- [Instructions for the task]
Each line in the entries below that holds the string "agent" is to be listed.

- [Exercise data]
□ □ □ □ □

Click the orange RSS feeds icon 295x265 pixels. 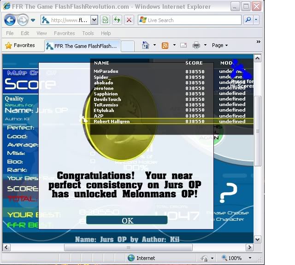coord(165,45)
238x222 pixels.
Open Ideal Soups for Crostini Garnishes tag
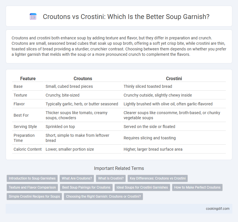[142, 187]
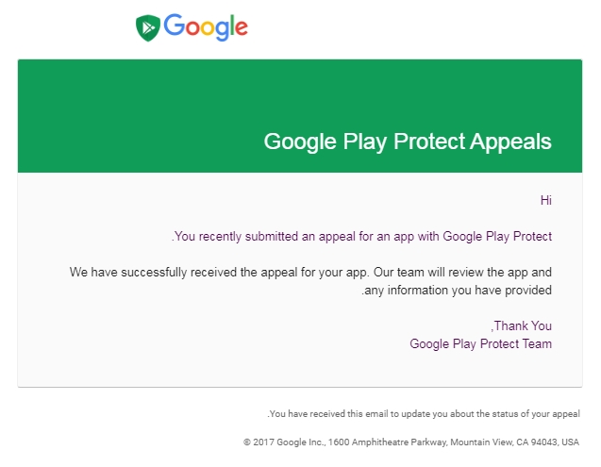Click the word "Appeals" in the banner
This screenshot has width=601, height=467.
(x=511, y=142)
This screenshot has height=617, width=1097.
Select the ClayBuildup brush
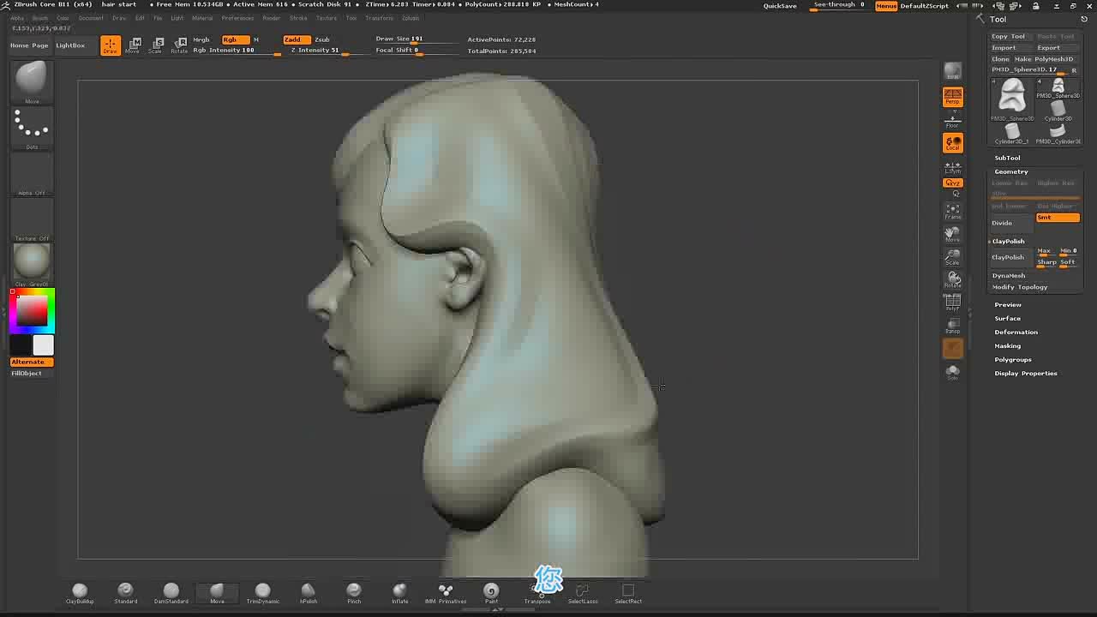click(x=80, y=593)
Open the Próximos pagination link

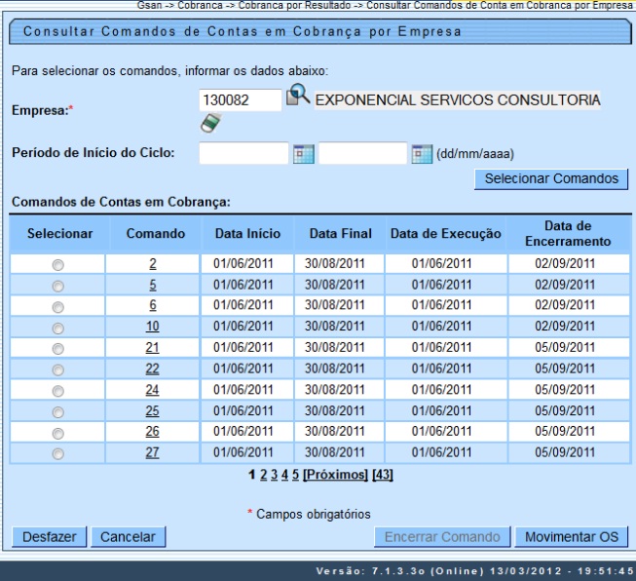pyautogui.click(x=336, y=474)
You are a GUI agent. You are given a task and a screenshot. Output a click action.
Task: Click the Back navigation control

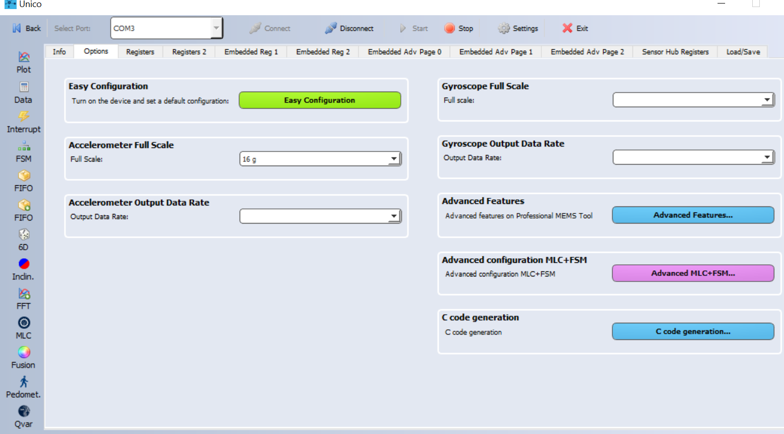[26, 28]
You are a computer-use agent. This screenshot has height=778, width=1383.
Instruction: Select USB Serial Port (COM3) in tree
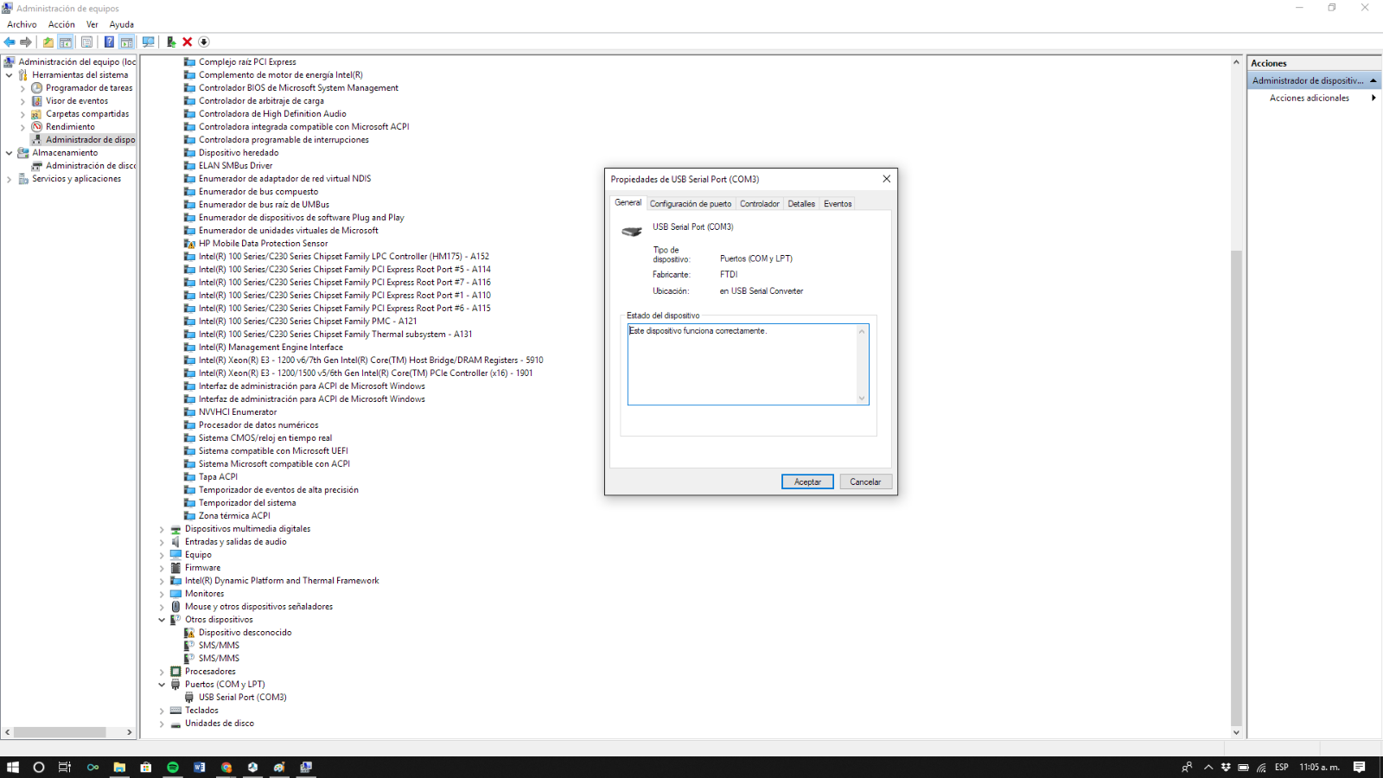pyautogui.click(x=242, y=698)
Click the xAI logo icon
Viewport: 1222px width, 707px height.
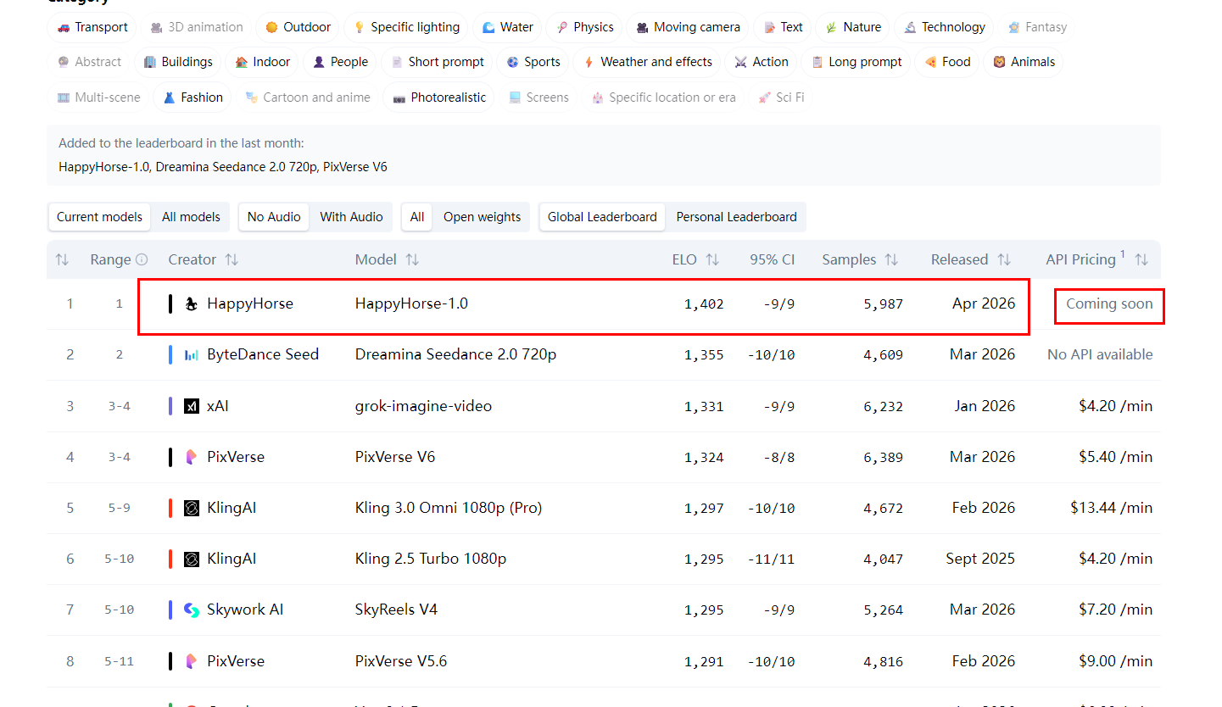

□ □ □ □ □

- [Solution to this exercise]
You are a GUI agent. You are given a task and a screenshot. Output a click action.
You are a computer-use agent. This screenshot has height=778, width=1383.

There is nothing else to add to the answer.